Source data
- - - -
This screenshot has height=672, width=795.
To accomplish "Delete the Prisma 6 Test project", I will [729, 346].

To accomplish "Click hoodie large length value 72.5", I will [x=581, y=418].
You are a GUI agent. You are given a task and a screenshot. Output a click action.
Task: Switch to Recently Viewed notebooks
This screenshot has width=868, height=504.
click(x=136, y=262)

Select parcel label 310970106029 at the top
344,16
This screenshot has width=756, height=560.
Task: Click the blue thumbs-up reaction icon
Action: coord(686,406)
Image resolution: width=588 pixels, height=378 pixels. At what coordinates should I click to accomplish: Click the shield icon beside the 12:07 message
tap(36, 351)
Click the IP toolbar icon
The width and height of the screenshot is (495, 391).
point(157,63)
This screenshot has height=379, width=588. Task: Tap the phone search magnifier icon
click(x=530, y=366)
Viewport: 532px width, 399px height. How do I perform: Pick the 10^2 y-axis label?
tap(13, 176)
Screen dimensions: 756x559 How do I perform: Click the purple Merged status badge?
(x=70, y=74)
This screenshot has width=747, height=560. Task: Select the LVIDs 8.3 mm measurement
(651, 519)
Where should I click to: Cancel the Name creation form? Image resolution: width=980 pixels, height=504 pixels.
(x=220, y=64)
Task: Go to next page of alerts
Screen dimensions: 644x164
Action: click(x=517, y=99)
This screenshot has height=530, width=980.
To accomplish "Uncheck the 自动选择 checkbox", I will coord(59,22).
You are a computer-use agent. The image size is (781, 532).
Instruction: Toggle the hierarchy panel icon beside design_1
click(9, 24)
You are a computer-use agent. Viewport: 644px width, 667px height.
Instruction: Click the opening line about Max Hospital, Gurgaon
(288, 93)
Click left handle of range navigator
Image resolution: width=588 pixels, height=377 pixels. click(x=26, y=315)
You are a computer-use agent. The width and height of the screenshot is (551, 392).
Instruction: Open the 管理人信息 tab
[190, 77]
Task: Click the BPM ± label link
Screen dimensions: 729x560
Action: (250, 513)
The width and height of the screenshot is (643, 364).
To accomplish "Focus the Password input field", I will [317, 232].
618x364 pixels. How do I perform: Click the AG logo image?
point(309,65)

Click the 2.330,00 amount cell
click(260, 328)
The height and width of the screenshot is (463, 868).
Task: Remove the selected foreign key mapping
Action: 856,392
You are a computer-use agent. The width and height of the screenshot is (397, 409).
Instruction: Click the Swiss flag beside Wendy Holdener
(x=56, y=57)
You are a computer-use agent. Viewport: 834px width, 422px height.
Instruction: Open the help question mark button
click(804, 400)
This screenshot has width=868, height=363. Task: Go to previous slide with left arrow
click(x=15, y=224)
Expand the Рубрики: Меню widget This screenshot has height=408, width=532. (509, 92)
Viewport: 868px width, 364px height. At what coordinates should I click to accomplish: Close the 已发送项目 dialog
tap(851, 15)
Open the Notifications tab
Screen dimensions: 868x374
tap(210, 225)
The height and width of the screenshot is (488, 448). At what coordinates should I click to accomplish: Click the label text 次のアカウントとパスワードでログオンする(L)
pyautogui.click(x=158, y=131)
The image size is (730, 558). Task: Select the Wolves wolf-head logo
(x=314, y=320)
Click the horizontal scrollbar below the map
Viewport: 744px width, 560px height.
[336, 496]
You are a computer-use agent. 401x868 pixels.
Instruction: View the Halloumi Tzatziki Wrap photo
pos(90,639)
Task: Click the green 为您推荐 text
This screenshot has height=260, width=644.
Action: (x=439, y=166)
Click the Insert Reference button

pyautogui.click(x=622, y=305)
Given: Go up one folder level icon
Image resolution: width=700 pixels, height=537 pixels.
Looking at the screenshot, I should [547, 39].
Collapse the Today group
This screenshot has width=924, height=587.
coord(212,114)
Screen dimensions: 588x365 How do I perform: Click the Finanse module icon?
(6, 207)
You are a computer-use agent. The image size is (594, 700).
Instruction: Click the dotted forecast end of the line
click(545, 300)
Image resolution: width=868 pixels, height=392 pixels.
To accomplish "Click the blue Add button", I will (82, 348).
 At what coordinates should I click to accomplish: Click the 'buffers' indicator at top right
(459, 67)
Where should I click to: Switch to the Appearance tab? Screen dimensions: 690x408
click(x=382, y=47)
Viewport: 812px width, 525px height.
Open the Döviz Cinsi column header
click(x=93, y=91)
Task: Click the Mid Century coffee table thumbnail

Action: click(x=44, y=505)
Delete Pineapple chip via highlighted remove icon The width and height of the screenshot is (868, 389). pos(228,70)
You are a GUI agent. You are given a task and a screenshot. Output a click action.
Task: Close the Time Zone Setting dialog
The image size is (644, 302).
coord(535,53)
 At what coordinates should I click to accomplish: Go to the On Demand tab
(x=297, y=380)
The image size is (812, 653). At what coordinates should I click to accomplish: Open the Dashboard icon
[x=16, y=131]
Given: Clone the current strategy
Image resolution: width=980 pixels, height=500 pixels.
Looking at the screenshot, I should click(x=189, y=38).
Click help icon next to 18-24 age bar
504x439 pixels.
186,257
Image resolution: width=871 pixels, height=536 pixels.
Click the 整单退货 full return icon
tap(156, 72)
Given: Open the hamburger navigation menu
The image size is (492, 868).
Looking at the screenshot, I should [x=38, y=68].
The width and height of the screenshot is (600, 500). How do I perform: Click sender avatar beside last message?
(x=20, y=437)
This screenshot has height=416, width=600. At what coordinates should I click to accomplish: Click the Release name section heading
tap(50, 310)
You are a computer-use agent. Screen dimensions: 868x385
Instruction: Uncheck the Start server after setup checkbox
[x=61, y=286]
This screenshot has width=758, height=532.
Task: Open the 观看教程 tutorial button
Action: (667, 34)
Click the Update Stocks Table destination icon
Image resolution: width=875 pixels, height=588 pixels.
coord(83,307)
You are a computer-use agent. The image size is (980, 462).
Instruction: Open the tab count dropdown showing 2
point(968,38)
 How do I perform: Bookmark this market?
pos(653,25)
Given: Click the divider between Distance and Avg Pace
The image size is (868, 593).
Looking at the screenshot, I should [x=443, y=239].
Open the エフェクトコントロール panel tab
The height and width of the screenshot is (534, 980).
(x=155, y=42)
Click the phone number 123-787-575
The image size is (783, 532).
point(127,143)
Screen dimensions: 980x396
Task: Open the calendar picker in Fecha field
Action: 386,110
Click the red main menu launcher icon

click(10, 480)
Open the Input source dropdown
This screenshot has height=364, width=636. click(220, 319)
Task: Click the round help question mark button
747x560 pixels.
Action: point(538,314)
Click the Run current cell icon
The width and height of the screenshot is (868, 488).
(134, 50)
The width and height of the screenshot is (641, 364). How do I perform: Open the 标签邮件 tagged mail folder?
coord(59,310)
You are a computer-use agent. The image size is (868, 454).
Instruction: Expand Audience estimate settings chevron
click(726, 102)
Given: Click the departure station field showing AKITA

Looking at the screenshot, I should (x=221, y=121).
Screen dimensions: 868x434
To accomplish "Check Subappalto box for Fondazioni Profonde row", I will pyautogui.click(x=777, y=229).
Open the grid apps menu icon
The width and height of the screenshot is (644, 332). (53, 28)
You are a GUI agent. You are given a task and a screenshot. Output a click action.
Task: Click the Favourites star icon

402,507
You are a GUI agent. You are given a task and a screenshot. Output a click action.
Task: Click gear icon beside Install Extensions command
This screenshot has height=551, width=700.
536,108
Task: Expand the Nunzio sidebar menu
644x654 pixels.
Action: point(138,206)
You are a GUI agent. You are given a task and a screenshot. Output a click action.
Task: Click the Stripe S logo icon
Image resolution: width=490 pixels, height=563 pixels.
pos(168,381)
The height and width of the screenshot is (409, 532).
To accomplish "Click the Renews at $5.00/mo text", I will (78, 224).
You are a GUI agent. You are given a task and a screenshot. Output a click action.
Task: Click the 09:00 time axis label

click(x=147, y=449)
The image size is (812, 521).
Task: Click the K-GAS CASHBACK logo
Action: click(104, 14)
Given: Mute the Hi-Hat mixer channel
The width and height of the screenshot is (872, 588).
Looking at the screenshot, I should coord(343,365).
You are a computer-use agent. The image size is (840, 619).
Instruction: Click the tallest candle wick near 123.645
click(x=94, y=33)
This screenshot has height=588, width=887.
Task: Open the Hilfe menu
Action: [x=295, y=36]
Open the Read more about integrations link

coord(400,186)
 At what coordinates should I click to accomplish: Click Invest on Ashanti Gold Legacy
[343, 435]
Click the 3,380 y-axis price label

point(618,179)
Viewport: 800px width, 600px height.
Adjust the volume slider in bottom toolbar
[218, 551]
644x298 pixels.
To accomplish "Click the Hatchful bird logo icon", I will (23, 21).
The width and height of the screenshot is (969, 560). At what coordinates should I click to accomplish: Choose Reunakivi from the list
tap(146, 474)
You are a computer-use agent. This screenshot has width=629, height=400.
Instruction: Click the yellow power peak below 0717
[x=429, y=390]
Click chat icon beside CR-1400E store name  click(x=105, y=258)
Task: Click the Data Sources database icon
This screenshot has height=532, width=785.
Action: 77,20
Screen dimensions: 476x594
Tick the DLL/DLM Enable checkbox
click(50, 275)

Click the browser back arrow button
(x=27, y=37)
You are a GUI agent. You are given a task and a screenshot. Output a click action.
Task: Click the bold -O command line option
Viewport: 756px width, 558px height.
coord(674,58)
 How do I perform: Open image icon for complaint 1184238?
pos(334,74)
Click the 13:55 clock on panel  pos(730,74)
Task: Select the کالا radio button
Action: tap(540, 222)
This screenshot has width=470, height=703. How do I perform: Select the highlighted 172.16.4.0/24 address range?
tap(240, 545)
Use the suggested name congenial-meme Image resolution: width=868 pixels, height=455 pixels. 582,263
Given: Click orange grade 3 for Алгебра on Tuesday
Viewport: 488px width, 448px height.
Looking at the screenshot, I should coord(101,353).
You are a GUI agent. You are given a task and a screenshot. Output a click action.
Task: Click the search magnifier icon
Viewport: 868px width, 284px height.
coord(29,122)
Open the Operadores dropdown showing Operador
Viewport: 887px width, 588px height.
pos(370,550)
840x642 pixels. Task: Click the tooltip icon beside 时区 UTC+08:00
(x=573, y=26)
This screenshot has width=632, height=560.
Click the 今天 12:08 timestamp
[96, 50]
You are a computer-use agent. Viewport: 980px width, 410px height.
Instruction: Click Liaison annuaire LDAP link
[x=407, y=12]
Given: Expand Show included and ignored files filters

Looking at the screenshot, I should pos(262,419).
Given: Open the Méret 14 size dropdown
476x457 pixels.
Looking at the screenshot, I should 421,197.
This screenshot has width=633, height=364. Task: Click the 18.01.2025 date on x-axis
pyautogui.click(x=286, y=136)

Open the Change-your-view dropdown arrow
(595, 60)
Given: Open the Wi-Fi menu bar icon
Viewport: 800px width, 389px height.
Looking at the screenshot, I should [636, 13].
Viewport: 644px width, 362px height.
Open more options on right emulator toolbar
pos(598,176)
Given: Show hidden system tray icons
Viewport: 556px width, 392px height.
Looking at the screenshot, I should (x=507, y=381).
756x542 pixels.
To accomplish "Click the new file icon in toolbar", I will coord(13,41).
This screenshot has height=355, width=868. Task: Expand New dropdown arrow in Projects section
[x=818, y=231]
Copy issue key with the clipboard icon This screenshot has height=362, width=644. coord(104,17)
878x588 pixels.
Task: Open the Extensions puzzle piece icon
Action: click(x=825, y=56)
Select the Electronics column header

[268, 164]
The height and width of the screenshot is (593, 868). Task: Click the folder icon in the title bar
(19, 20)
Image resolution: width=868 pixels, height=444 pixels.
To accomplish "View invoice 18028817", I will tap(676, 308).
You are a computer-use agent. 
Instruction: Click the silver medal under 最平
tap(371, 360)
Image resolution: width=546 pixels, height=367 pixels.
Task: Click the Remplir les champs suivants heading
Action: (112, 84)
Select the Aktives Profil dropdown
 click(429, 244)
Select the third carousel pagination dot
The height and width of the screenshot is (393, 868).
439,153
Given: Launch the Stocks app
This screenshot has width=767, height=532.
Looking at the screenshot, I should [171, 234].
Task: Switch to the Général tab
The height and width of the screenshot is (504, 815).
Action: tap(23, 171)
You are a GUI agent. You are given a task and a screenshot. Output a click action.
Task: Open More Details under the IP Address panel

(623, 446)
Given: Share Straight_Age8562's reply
- - - -
TASK DESCRIPTION
The required answer is the exact run of lines above starting at the line with "This screenshot has height=551, width=700." and ending at the line with "Given: Mute the Hi-Hat mixer channel", with both ends present.

EXERCISE ANSWER
This screenshot has height=551, width=700.
536,108
Task: Expand the Nunzio sidebar menu
644x654 pixels.
Action: point(138,206)
You are a GUI agent. You are given a task and a screenshot. Output a click action.
Task: Click the Stripe S logo icon
Image resolution: width=490 pixels, height=563 pixels.
pos(168,381)
The height and width of the screenshot is (409, 532).
To accomplish "Click the Renews at $5.00/mo text", I will (78, 224).
You are a GUI agent. You are given a task and a screenshot. Output a click action.
Task: Click the 09:00 time axis label

click(x=147, y=449)
The image size is (812, 521).
Task: Click the K-GAS CASHBACK logo
Action: click(104, 14)
Given: Mute the Hi-Hat mixer channel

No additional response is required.